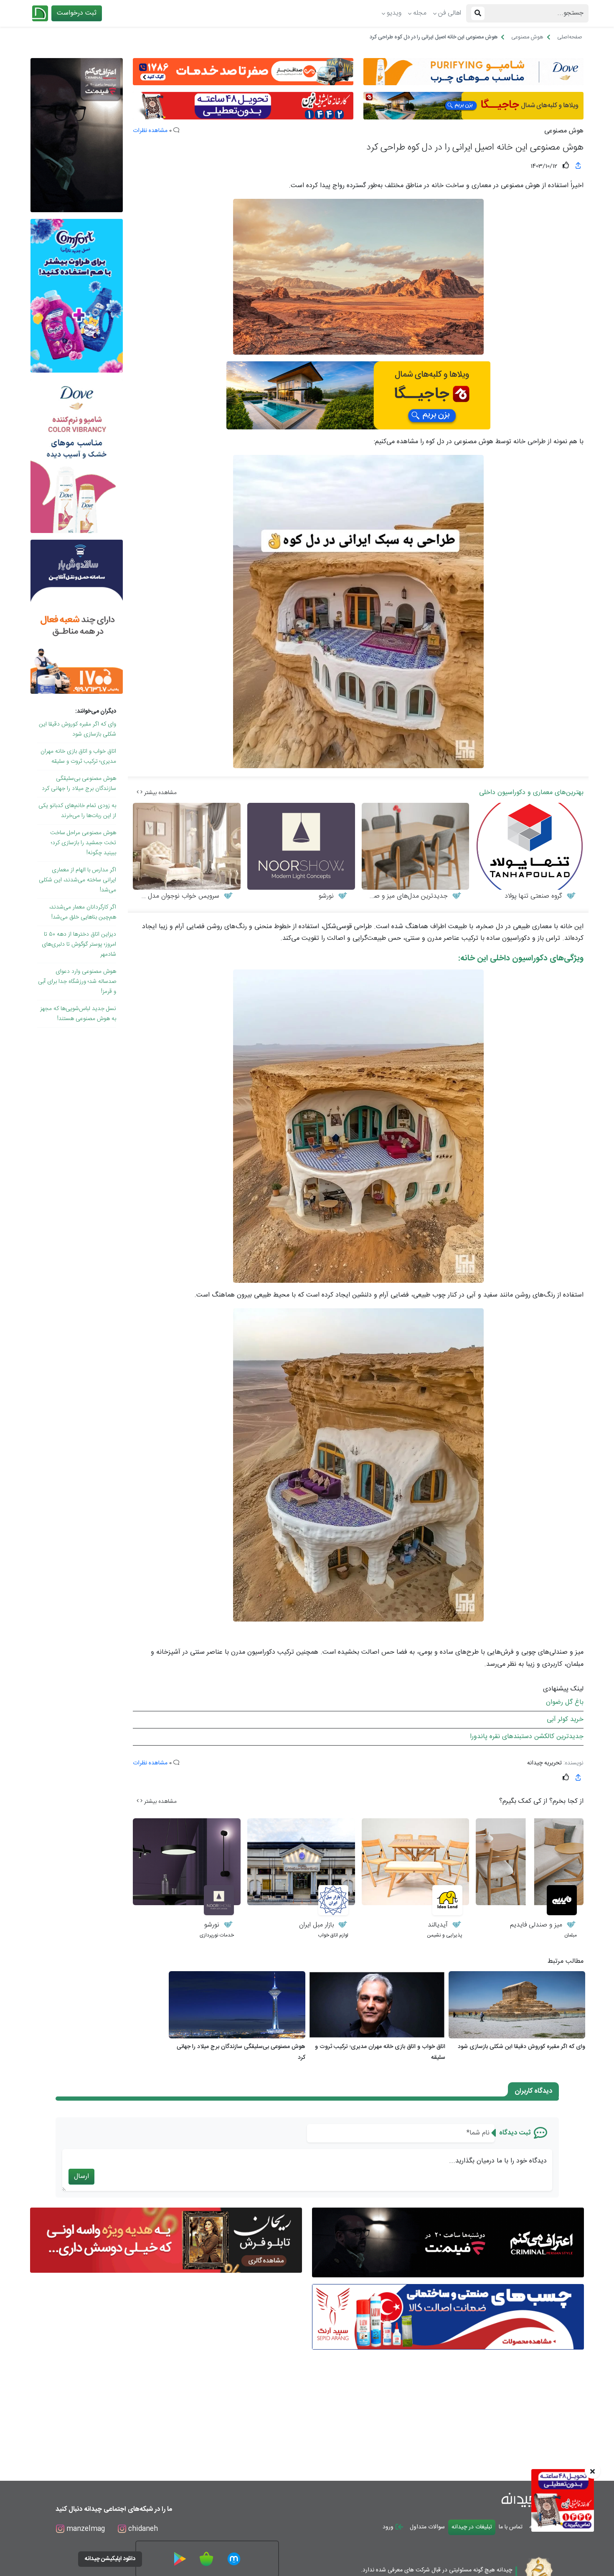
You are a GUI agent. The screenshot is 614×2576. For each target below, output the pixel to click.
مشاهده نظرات (150, 131)
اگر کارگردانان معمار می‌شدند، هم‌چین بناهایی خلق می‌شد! (82, 912)
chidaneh (142, 2529)
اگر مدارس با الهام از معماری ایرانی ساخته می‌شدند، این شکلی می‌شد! (77, 880)
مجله (419, 13)
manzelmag (84, 2529)
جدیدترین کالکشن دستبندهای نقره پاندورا (527, 1736)
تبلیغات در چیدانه (472, 2527)
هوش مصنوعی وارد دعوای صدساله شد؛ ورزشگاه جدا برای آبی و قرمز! (77, 982)
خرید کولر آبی (565, 1719)
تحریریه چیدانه (544, 1763)
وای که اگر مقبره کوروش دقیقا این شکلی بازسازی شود (77, 729)
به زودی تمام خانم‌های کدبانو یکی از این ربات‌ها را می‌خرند (77, 811)
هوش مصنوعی (564, 131)
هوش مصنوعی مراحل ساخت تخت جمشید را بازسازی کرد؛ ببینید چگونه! (83, 843)
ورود (389, 2527)
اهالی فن (449, 13)
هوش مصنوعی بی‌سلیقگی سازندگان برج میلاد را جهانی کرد (79, 784)
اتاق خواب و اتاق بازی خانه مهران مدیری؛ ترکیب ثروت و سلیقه (78, 756)
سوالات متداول (427, 2527)
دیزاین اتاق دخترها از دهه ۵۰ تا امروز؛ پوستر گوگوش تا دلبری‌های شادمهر (79, 944)
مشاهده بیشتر (159, 793)
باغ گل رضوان (565, 1702)
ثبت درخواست (76, 13)
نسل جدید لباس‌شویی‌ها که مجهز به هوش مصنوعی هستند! (78, 1014)
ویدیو (394, 13)
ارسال (81, 2176)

......

TASK BRIEF -
Report every line in the listing that holds the word "شکلی".

ANSWER BOX -
اگر مدارس با الهام از معماری ایرانی ساخته می‌شدند، این شکلی می‌شد! (77, 880)
وای که اگر مقبره کوروش دقیقا این شکلی بازسازی شود (77, 729)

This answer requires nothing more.